Nothing but the lines from the one containing "Given: Open LjudmilaMilan" through the end of the data should be output, each reproduced exactly.

━━━━━ DATA SHOWN

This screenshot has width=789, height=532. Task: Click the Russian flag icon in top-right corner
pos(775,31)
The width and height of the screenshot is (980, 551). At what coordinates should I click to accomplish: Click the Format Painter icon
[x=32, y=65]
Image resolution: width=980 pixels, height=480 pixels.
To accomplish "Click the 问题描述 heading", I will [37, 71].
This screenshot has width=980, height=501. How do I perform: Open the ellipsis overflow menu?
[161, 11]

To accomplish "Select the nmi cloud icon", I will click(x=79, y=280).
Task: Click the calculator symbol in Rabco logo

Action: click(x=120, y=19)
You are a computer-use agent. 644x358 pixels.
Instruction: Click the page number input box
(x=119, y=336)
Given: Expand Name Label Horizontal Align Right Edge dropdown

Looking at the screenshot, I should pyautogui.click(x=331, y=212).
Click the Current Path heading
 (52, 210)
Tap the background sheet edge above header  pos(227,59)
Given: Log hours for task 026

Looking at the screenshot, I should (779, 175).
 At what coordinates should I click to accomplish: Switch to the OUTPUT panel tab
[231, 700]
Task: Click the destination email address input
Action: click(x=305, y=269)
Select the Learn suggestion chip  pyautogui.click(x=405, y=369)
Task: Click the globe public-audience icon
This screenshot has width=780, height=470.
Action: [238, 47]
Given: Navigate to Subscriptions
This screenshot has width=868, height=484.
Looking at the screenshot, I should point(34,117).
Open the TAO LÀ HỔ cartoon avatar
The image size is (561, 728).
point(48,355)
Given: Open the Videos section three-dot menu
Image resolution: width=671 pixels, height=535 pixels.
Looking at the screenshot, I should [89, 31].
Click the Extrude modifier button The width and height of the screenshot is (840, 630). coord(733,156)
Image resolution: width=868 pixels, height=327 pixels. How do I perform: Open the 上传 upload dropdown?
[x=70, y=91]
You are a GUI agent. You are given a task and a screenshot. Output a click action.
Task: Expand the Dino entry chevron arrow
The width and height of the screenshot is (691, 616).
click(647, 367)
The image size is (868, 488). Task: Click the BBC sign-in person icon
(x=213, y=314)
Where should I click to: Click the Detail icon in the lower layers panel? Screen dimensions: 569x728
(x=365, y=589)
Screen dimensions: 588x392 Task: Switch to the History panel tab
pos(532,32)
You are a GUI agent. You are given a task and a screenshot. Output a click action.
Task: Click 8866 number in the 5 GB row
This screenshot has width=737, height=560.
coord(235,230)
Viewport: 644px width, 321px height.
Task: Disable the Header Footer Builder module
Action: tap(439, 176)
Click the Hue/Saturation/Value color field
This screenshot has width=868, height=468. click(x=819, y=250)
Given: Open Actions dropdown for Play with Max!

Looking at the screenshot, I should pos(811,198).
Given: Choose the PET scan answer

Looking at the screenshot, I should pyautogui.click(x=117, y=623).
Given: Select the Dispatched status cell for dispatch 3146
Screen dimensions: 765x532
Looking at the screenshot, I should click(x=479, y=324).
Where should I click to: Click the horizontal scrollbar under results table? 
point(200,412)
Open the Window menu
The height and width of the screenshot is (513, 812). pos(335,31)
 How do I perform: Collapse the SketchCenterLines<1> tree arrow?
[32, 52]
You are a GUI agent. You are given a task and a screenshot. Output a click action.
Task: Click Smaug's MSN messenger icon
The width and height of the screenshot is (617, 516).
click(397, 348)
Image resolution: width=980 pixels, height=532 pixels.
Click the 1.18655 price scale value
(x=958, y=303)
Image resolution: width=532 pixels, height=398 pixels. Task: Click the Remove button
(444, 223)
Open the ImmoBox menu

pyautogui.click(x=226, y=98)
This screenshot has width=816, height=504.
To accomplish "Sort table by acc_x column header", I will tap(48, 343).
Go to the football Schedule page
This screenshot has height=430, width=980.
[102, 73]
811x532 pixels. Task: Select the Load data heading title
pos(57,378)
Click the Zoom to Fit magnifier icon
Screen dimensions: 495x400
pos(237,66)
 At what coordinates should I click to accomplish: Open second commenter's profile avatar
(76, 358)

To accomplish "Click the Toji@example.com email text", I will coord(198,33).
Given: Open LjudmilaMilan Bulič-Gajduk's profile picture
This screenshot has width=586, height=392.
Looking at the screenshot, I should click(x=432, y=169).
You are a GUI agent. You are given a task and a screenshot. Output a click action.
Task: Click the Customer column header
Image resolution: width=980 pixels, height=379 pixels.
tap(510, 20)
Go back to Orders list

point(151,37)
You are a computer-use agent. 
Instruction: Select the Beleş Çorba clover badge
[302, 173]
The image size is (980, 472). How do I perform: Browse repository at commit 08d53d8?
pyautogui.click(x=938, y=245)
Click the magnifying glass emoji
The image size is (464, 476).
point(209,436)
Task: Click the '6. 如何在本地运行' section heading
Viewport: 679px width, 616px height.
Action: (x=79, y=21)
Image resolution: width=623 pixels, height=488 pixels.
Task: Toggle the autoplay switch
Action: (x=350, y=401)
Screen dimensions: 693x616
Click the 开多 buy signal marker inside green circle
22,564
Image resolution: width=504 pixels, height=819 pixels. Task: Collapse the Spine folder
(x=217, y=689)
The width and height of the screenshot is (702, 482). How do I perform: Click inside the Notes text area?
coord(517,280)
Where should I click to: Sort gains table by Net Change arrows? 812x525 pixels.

━━━━━━━━━━

* _YOUR SOLUTION_:
Given: Open LjudmilaMilan Bulič-Gajduk's profile picture
This screenshot has width=586, height=392.
Looking at the screenshot, I should click(x=432, y=169).
You are a GUI agent. You are given a task and a screenshot. Output a click action.
Task: Click the Customer column header
Image resolution: width=980 pixels, height=379 pixels.
tap(510, 20)
Go back to Orders list

point(151,37)
You are a computer-use agent. 
Instruction: Select the Beleş Çorba clover badge
[302, 173]
The image size is (980, 472). How do I perform: Browse repository at commit 08d53d8?
pyautogui.click(x=938, y=245)
Click the magnifying glass emoji
The image size is (464, 476).
point(209,436)
Task: Click the '6. 如何在本地运行' section heading
Viewport: 679px width, 616px height.
Action: (x=79, y=21)
Image resolution: width=623 pixels, height=488 pixels.
Task: Toggle the autoplay switch
Action: (x=350, y=401)
Screen dimensions: 693x616
Click the 开多 buy signal marker inside green circle
22,564
Image resolution: width=504 pixels, height=819 pixels. Task: Collapse the Spine folder
(x=217, y=689)
The width and height of the screenshot is (702, 482). How do I perform: Click inside the Notes text area?
coord(517,280)
Where should I click to: Sort gains table by Net Change arrows? 812x525 pixels.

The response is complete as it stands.